C'était merveille de voir se vider les bouteilles de vin et les flacons de rhum et d'eau-de-vie, de voir disparaître les provisions de toute sorte dont la table était couverte. Par bonheur, la nuit approchait, sans quoi Riorio aurait été hors d'état de regagner la terre, ainsi que la plupart de ses courtisans et de ses officiers. Il fallut cependant lui donner encore deux bouteilles d'eau-de-vie pour boire, disait-il, à la santé du commandant et à son heureux voyage, et tous les assistants se crurent obligés d'en demander autant.

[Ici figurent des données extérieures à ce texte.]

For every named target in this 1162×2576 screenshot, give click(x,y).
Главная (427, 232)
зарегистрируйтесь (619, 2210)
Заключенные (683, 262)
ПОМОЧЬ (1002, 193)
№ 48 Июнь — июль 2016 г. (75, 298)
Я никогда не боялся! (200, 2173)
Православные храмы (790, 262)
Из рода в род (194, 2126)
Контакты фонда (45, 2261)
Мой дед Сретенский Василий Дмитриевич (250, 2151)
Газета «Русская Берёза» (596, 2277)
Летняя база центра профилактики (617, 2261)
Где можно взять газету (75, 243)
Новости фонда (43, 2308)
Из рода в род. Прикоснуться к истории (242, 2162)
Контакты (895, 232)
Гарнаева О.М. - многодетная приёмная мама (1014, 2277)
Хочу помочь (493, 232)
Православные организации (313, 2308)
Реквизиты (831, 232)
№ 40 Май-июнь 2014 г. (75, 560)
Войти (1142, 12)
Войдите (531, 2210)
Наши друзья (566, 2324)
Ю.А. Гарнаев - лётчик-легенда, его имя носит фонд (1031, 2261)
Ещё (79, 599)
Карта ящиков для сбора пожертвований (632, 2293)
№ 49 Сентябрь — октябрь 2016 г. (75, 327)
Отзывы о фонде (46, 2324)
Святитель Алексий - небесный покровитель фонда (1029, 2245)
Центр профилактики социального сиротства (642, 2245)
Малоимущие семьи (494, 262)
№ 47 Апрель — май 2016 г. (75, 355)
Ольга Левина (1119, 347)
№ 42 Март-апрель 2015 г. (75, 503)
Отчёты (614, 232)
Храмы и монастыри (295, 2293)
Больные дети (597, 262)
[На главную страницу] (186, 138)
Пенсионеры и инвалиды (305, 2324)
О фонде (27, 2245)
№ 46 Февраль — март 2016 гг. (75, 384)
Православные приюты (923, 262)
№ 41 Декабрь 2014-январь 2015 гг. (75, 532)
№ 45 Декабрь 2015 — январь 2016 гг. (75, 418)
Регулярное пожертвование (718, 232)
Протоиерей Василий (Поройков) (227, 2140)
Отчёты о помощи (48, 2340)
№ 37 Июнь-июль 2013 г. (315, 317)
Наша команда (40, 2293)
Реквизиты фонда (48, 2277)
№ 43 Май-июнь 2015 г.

«Ce n'est pas trop avancer de dire, raconte Freycinet, que cette royale compagnie but ou emporta, dans l'espace de deux heures, ce qui aurait suffi à l'approvisionnement d'une table de dix personnes pendant trois mois.»
Divers cadeaux avaient été échangés entre le couple royal et le commandant. Parmi les objets qui avaient été offerts à ce dernier par la jeune reine, se trouvait un manteau de plumes, vêtement devenu fort rare aux Sandwich.
Freycinet allait remettre à la voile, lorsqu'il apprit, par un capitaine américain, la présence à l'île Mowi d'un bâtiment marchand qui avait une assez grande quantité de biscuit et de riz, et qui consentirait sans doute à lui en céder. Il se détermina d'abord à mouiller devant Raheina. D'ailleurs, c'était là que Kraïmokou devait livrer le nombre de cochons nécessaire au ravitaillement de l'équipage. Mais le ministre fit preuve d'une si insigne mauvaise foi, il exigea des prix si élevés, il offrit des cochons si maigres, qu'il fallut en venir aux menaces pour conclure. Kraïmokou était, en cette circonstance, circonvenu par un Anglais, qui n'était autre qu'un convict échappé de Port-Jackson, et très vraisemblablement, si l'indigène eût été livré à lui-même et aux impulsions de son cœur, il se serait comporté, en cette occasion, avec la noblesse et la bonne foi qui lui étaient habituelles.
A Waihou, Freycinet mouilla à Honolulu. L'accueil empressé qu'il y reçut de plusieurs Européens lui fit regretter de n'y être pas venu directement. Il s'y serait immédiatement procuré toutes les ressources qu'il avait eu tant de difficulté à réunir dans les deux autres îles.